Sinceramente penso che il futuro e la sopravvivenza di questi beni dipenda proprio dalla capacità che avranno di fare rete. Non credo troppo alla politica dei grandi eventi, capaci di fissare l’attenzione generale per qualche giorno e poi sparire, lasciandosi dietro un vuoto progettuale circa la crescita del bene. Di contro una rete tra i diversi patrimoni piemontesi potrebbe invece programmare la crescita per tutti i beni in campo, facendo in modo che uno possa giocare di sponda per l’altro, in un organismo capace di far crescere e nel contempo tutelare il patrimonio dell’umanità conservato in Piemonte.
Per saperne di più:
- L’Unesco: (United Nations Educational, Scientific and Cultural Organization) è un’agenzia specializzata delle Nazioni Unite, fondata nel 1945 con lo scopo di promuovere la pace e la comprensione reciproca attraverso la promozione della cultura, della scienza e dell’istruzione. Ha sede a Parigi e attualmente conta al suo interno 195 Paesi più 9 membri associati. Dal 1972 l’Unesco ha iniziato a stilare una Lista dei beni che rappresentano delle particolarità di eccezionale importanza culturale e/o naturale. A oggi i beni inclusi nella Lista sono 1031; in Italia – nazione capofila della Lista – se ne contano ben 51.

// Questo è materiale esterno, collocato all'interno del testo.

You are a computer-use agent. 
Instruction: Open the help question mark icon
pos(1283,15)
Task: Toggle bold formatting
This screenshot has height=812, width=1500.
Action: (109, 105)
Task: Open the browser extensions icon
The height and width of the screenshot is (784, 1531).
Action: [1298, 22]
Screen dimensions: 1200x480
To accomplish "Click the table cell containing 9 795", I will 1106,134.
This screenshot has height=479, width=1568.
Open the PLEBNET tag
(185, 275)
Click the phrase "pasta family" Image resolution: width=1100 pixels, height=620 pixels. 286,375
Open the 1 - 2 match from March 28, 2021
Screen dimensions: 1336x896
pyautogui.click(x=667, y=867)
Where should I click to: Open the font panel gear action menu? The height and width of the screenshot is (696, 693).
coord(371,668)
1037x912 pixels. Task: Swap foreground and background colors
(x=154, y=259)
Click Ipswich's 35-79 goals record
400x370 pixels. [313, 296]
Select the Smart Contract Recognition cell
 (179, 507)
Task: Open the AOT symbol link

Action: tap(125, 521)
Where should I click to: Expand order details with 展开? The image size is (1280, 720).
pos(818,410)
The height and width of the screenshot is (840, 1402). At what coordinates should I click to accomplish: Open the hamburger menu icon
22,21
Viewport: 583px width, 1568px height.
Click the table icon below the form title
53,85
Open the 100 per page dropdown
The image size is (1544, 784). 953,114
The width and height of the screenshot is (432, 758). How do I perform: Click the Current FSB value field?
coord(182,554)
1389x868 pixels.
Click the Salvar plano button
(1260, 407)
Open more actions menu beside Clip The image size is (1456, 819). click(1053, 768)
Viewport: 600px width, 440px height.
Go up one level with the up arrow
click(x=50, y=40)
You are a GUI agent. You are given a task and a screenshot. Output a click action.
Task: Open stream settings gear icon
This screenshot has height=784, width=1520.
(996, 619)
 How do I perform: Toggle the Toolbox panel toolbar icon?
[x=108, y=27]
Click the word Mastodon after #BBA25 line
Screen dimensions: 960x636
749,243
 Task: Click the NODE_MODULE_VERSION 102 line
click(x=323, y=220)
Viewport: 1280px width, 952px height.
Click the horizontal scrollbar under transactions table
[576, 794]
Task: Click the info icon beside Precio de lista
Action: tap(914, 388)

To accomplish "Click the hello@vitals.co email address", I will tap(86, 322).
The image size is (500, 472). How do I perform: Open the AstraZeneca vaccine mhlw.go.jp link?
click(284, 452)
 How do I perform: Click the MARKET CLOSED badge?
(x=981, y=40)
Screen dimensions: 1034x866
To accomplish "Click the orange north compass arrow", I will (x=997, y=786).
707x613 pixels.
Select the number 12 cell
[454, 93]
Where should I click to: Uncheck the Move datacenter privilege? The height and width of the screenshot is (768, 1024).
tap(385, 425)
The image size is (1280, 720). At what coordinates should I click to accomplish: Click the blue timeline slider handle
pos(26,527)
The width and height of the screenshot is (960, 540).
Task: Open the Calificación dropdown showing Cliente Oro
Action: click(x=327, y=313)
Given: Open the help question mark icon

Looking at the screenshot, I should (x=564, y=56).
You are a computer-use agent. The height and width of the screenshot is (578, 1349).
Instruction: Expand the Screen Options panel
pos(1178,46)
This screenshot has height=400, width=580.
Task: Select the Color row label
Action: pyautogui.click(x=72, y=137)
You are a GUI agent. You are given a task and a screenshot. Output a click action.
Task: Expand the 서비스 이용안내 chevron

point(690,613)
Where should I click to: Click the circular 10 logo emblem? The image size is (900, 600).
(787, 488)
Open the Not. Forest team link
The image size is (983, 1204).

- Marco Valle: Ingegnere per l’Ambiente ed il Territorio, lavora a SiTI- Istituto Superiore sui Sistemi Territoriali per l’Innovazione occupandosi di valorizzazione e gestione dei siti UNESCO, lo sviluppo di metodologie per la valutazione degli impatti ambientali, il monitoraggio dei sistemi complessi. Ha coordinato più di trenta progetti (molti dei quali internazionali) di grande interesse quali la candidatura a sito UNESCO dei paesaggi vitivinicoli piemontesi di Langhe-Roero e Monferrato, lo studio della capacità di carico turistica dei Beni Culturali in collaborazione con il Ministero dei Beni Culturali italiano, il Piano Transfrontaliero Marittime Mercantour focalizzato sullo sviluppo sostenibile e integrato, il Piano di gestione del centro storico di Napoli, la creazione di un Web GIS a Cipro in collaborazione con UNDP, molti progetti sul sito UNESCO di Alberobello. E’ inoltre autore di circa 30 pubblicazioni sulle tematiche oggetto della sua attività.